According to an Inc. magazine report from 2015, consumers were predicted to invest $600 million in the fizzy stuff—roughly the same numbers in the United States for coconut water—from Whole Foods, Safeway, Walmart, and the like.
The probiotic beverage that’s taking health-conscious America by storm is made by fermenting tea and sugar using a Symbiotic Culture of Bacteria and Yeast (scoby). This jelly-like culture, sometimes referred to as a mushroom cap, that floats on top for the fermentation process is the key ingredient because, according to Inc., “it essentially eats the sugar, tannic acids, and caffeine in the tea, and creates a cocktail of live microorganisms that many believe to be beneficial.”
While the origins of the tea are somewhat vague, historians believe it came from the Chinese Qin Dynasty around 221 BC when it was made for the Chinese emperor. The drink spread throughout Asia, eventually making its way to Japan via a Korean Dr. Kombu, hence the name Kombucha—Kombu from the doctor’s name, and cha from the Chinese word for tea. The drink then traveled to Russia via the Silk Road and entered into greater Europe. Kombucha made its way to the United States in the 1960s as part of the counter-culture movement.
The commercialization of the libation started in the 1990s when it began being bottled and sold in the United States. Popularity picked up in the early 2000s and by 2010 there was a noticeable (and marketable) surge in kombucha’s fashionability factor. By 2014, it reached such a mainstream level that the official association of Kombucha Brewers International (KBI) formed with 40 companies. Today KBI has ballooned to over 100 company members. Hannah Crum, president of KBI and co-founder of KombuchaKamp.com, stated that now the brewers can’t make enough to keep up with demand.
But that doesn’t come as much of a surprise, considering the taste. Crum explained, “It’s like a soda. It has an effervescence, nice bubbles, and a tangy flavor.” With a variety of flavors, the ginger variety dominates the market, seconded by the berry-family assortments.
Kombucha: The New Super Food
One of the most alluring aspects of kombucha is its presumed health benefits. For starters, it has the same antioxidant goodness you’d find in regular tea. From there, the drink can be rich in beneficial B vitamins, enzymes, amino acids, and polyphenols. But Kombucha’s big health claim to fame is as a probiotic powerhouse. According to Bill Moses, founder and CEO of KeVita, a kombucha brewer in Oxnard, California, “Probiotics support and enhance the beneficial bacteria that line the gut, and a healthy gut improves the absorption of essential nutrients in foods and supplements, contributing to improved health.” For example, he explained that his own KeVita Master Brew Kombucha includes two strains of live probiotics and 4 billion CFUs (colony forming units), as well as beneficial organic acids, like acetic, gluconic and citric acid.

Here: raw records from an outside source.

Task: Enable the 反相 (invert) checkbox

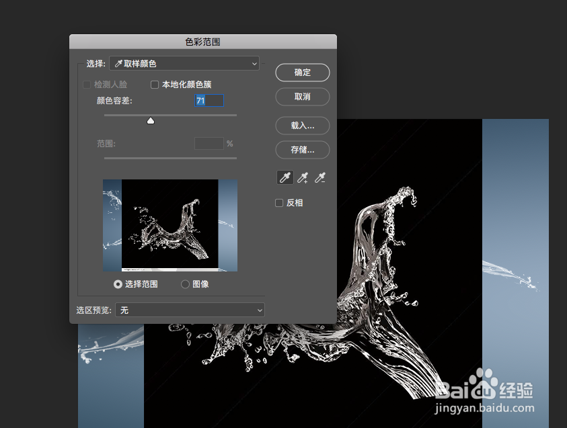Action: (x=278, y=202)
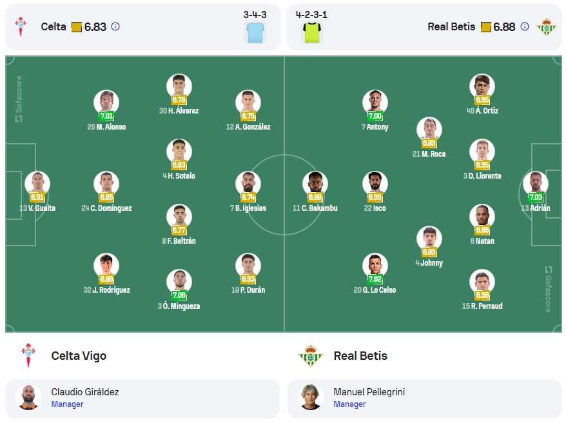This screenshot has width=566, height=423.
Task: Click the Celta Vigo team name heading
Action: pyautogui.click(x=79, y=356)

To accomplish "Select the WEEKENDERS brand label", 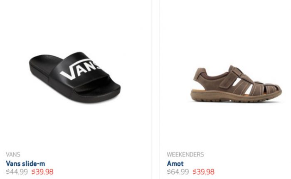I will tap(185, 154).
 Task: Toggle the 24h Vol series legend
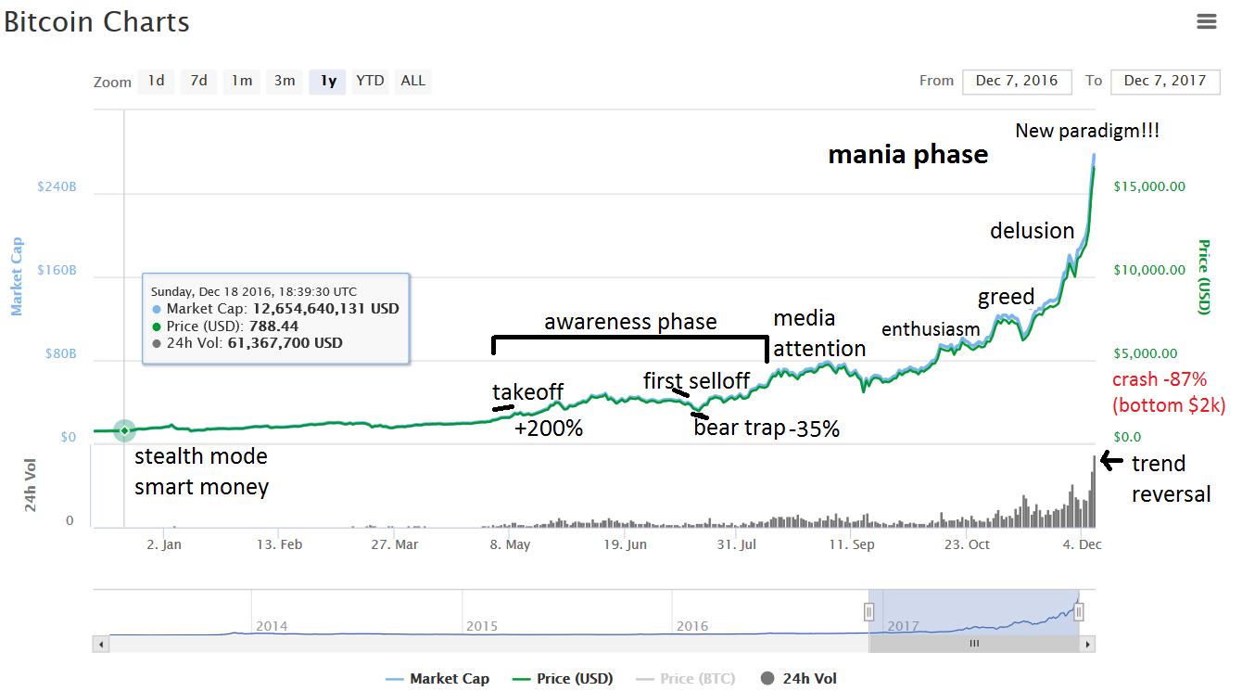[799, 679]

Admittedly, research on the health benefits of kombucha is limited with studies just starting to see funding. Anecdotal stories include better digestion, more energy, a general feeling of better health, and even statements that kombucha has helped with eczema and psoriasis. Other health claims state that it boosts the immune system, detoxifies, oxygenates blood, and there are cancer-fighting claims.

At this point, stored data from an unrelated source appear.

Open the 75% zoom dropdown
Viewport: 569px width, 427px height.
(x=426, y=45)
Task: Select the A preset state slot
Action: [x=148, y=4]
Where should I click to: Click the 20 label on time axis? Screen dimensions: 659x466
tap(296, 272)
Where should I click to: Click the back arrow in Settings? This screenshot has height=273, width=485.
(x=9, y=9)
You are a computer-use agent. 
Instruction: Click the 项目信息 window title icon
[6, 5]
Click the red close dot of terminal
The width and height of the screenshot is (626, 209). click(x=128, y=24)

But Crum cautions, “It’s just a real good-quality food, like a super food. It’s important to think of it that way instead of as a miracle cure.”

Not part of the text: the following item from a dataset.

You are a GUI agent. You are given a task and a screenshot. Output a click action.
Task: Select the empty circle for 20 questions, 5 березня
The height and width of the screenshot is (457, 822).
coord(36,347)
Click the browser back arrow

In fact, it’s also important to be judicious when first starting the drink. People who drink too much kombucha have reported bloating or feeling like they have to go to the bathroom a lot, according to Crum, since it is a raw, fermented, and nutrient-dense drink. Shapiro cited people having achy joints after drinking too much. She attributes that to the detoxifying elements of the drink. Toxins can be released by the drink, and if someone doesn’t drink enough water, the toxins can be reabsorbed and contribute to achiness.
Crum stated that the key to starting with this drink is to go slowly. Start with four to eight ounces of the drink first thing in the morning and see how it affects you. You can take those small doses up to three times per day.